By Amit Chowdhry • Today at 10:07 AM

Bank of America has quietly extended a $520 million credit line to OpenAI, reversing an earlier decision to walk away from lending to the ChatGPT maker and positioning itself for a lead role in what could become one of the largest IPOs in history. The second‑largest US lender had previously viewed OpenAI and similar money‑losing AI startups as too risky, but changed its stance as it became clear that capital markets continue to reward aggressive AI spending and that OpenAI’s planned listing could generate substantial advisory and underwriting fees, according to Bloomberg.

The new facility is Bank of America’s first loan to OpenAI and makes it one of the company’s largest lenders. It adds to an existing undrawn revolving credit line originally set up in October 2024 with a syndicate of nine global banks for $4 billion and later increased to $4.7 billion, bringing total committed capital available to OpenAI to more than $5 billion. The bank had stayed on the sidelines when that line was arranged and upsized, underscoring how notable this U‑turn is for CEO Brian Moynihan’s traditionally risk‑averse approach.

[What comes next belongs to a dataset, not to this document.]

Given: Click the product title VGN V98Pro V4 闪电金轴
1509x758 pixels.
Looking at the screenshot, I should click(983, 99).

OpenAI has already confidentially filed for an IPO and is part of an AI listing pipeline Bloomberg estimates at roughly $3.6 trillion in combined potential valuations, alongside SpaceX and Anthropic. The company was valued at about $852 billion in its most recent funding round in March, and bankers and investors expect it to target a valuation north of $1 trillion when it goes public. Bank of America is now vying for advisory roles on the IPOs of both OpenAI and Anthropic, hoping that extending credit will strengthen its case to be added to a top‑tier syndicate that already includes Goldman Sachs and Morgan Stanley.

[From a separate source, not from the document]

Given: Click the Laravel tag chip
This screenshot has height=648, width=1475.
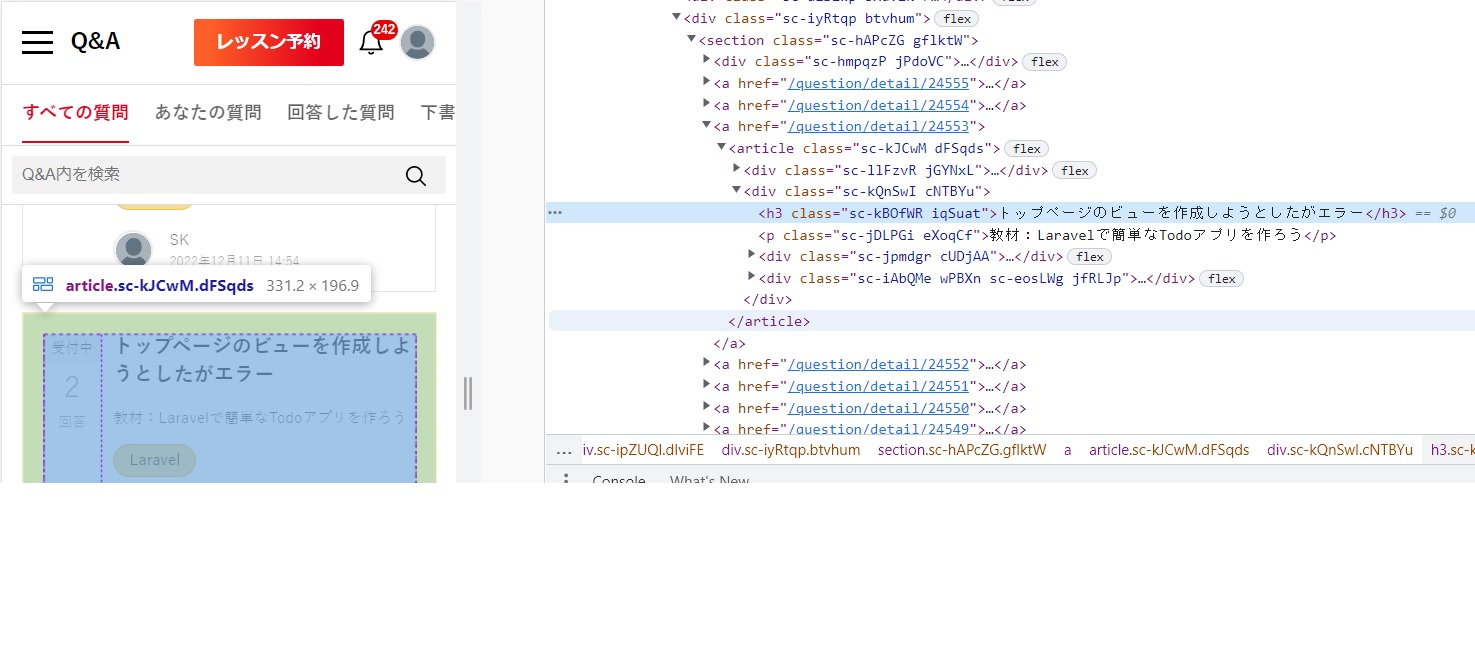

For OpenAI, the credit line is part of a broader effort to secure flexible financing while it invests heavily in AI infrastructure, custom chips and model development ahead of a listing. The company has said publicly that it has not yet decided on IPO timing and may remain private longer to pursue initiatives that are easier outside public markets, but the enlarged bank group and total facilities above $5 billion give it the option to accelerate a listing if market conditions and strategic priorities align.

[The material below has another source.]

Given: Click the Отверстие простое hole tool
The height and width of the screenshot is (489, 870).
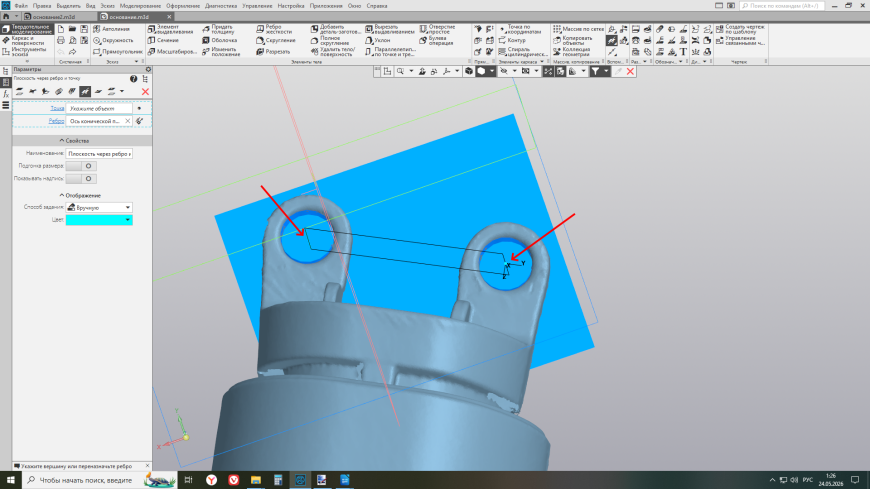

The move also illustrates how the AI boom is reshaping risk appetites on Wall Street. Bank of America’s about‑face—after initially judging OpenAI too risky—reflects a recalibration as AI‑linked deals drive record fees and as lenders seek to establish themselves as leaders in AI capital markets. With OpenAI, Anthropic and other AI developers lining up public offerings at or near trillion‑dollar valuations, banks that once hesitated on credit exposure are now competing aggressively to secure relationships and deal flow across loans, equity and advisory mandates.